TASK BRIEF: Verbatim copy, images excluded: write out each record shown below.
SOURCE INFORMATION Block Start
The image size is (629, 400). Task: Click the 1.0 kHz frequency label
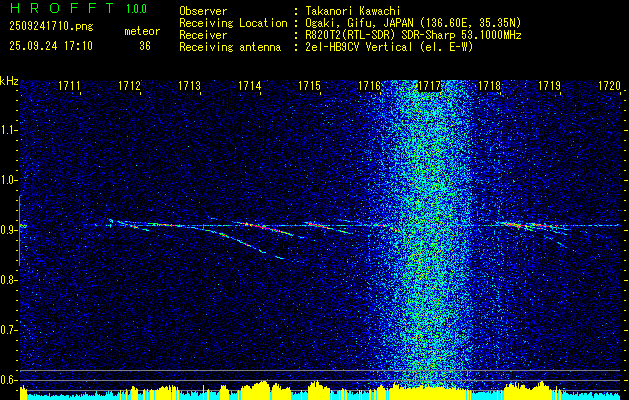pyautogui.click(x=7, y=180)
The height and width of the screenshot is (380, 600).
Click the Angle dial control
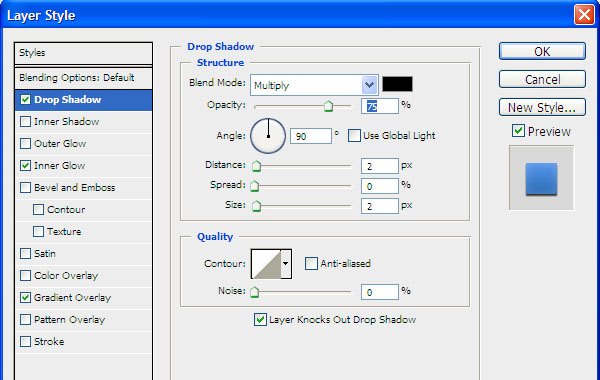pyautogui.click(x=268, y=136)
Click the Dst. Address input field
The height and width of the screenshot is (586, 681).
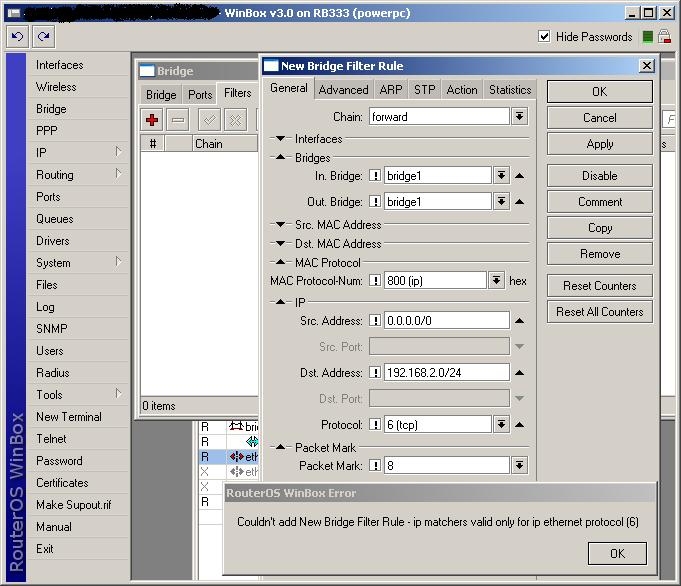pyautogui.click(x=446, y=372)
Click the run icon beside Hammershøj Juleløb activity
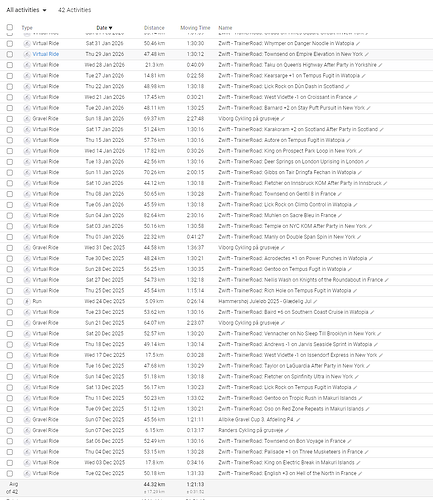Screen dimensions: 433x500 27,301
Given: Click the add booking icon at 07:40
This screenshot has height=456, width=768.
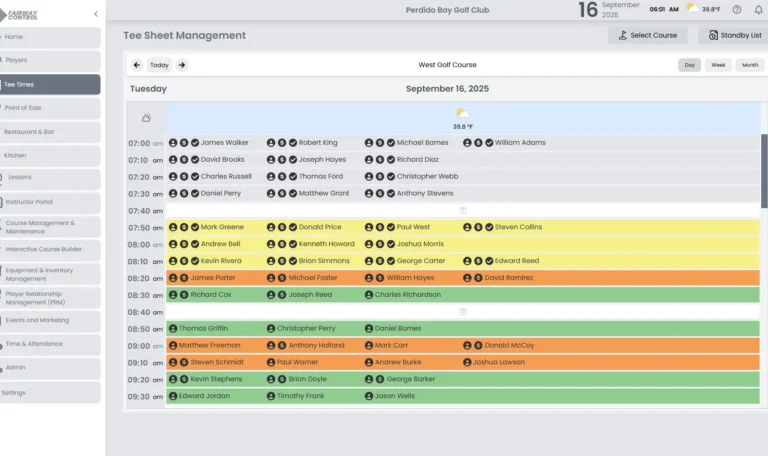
SOURCE INFORMATION Block End
SOLUTION BELOW:
The image size is (629, 400). Task: Click the 1.0 kHz frequency label
pyautogui.click(x=7, y=180)
The height and width of the screenshot is (380, 600).
Click the Angle dial control
pyautogui.click(x=268, y=136)
Click the Dst. Address input field
The height and width of the screenshot is (586, 681).
pyautogui.click(x=446, y=372)
Click the run icon beside Hammershøj Juleløb activity
Screen dimensions: 433x500 27,301
Given: Click the add booking icon at 07:40
This screenshot has height=456, width=768.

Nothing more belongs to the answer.